> **INSTRUCTIONS TO FOLLOW**: Restate word for word the lines in the listing below, starting at the line containing "Hindi (653, 2113)" and ending at the line containing "Indonesian (688, 2154)", both included; leave out the rest.

□ □ □ □

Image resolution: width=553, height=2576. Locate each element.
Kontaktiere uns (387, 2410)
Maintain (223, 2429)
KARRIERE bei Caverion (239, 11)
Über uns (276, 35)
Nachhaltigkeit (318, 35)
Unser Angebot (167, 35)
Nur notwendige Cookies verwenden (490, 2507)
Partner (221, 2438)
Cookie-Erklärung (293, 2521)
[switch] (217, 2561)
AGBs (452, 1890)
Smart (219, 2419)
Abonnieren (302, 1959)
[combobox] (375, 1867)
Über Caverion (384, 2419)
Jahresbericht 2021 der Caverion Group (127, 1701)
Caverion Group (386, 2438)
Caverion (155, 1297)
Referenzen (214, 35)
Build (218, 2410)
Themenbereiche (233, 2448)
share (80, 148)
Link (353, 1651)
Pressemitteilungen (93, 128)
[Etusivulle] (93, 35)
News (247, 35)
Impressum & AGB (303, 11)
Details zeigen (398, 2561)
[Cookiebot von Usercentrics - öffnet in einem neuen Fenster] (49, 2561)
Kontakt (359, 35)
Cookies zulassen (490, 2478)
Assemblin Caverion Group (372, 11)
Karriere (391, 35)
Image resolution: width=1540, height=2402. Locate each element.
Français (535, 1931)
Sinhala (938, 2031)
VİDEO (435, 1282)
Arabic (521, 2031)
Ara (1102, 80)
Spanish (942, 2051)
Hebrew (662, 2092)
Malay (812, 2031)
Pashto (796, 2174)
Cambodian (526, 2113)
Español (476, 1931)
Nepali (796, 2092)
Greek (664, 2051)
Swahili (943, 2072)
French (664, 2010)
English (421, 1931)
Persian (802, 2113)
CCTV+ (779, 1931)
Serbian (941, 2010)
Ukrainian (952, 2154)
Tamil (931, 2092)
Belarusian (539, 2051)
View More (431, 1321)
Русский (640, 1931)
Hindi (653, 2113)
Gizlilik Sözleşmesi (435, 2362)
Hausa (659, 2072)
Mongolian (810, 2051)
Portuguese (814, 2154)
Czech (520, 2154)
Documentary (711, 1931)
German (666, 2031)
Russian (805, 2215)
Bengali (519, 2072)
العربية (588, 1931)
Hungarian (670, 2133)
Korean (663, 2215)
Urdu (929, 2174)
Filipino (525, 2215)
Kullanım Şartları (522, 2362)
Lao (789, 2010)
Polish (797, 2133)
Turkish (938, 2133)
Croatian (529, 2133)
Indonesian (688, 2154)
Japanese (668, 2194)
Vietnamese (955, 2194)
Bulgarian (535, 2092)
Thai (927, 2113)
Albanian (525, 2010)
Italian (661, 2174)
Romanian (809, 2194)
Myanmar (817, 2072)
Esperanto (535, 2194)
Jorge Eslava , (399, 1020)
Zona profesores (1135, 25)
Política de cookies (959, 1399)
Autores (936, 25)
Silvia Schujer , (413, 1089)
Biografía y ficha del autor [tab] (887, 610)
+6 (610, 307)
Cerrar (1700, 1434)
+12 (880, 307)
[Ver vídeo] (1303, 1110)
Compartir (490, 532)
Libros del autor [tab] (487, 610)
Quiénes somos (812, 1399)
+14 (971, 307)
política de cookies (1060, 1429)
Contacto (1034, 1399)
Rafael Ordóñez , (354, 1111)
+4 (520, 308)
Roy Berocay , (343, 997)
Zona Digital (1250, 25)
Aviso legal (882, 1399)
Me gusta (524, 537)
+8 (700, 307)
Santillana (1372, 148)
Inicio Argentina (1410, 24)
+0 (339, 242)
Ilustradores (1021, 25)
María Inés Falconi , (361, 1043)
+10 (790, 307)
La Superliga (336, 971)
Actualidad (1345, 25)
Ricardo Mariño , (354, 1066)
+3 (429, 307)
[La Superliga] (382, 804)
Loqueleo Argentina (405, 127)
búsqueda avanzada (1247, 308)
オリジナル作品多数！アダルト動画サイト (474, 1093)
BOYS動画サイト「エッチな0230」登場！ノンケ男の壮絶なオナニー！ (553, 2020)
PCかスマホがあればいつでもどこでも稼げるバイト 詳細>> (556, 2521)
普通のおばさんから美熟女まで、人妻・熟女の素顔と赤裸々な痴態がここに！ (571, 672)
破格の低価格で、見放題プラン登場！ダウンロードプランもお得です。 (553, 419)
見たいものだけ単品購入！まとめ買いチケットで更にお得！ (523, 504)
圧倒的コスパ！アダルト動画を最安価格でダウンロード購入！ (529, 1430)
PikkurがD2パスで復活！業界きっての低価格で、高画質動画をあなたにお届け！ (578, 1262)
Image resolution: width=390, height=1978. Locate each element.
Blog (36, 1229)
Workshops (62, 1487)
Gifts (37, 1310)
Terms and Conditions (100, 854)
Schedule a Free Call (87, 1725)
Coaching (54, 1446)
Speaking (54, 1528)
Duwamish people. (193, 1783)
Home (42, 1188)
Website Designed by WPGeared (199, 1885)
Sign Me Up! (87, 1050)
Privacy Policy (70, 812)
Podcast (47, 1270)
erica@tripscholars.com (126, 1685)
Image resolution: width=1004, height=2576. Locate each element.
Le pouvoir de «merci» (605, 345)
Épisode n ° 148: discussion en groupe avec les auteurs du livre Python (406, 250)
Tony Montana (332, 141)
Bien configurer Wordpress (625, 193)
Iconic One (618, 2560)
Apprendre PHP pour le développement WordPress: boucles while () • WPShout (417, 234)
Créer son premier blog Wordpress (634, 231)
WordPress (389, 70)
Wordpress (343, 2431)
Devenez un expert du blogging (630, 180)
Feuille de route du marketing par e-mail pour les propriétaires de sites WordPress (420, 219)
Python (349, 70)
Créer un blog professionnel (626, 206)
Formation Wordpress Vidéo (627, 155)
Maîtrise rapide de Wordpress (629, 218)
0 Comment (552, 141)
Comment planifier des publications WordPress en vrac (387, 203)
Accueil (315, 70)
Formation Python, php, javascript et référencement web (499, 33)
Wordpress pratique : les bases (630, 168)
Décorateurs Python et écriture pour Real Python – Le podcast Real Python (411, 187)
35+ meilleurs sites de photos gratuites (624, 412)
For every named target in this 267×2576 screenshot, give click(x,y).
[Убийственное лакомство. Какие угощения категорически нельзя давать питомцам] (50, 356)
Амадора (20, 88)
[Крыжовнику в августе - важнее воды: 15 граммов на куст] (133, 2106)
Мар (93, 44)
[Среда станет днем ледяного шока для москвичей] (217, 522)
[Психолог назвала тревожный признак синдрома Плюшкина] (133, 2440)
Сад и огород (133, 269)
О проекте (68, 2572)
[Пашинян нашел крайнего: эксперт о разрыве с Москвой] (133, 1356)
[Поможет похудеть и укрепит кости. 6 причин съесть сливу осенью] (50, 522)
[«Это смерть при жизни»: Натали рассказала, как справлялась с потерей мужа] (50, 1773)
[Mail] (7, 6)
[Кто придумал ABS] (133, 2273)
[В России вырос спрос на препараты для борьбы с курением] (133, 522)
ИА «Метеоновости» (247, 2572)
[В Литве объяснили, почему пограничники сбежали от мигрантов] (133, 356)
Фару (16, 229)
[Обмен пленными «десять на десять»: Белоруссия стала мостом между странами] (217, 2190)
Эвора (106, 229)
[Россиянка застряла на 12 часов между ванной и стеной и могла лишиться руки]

□ □ □ □

> **TASK RESULT**:
Hindi (653, 2113)
Gizlilik Sözleşmesi (435, 2362)
Hausa (659, 2072)
Mongolian (810, 2051)
Portuguese (814, 2154)
Czech (520, 2154)
Documentary (711, 1931)
German (666, 2031)
Russian (805, 2215)
Bengali (519, 2072)
العربية (588, 1931)
Hungarian (670, 2133)
Korean (663, 2215)
Urdu (929, 2174)
Filipino (525, 2215)
Kullanım Şartları (522, 2362)
Lao (789, 2010)
Polish (797, 2133)
Turkish (938, 2133)
Croatian (529, 2133)
Indonesian (688, 2154)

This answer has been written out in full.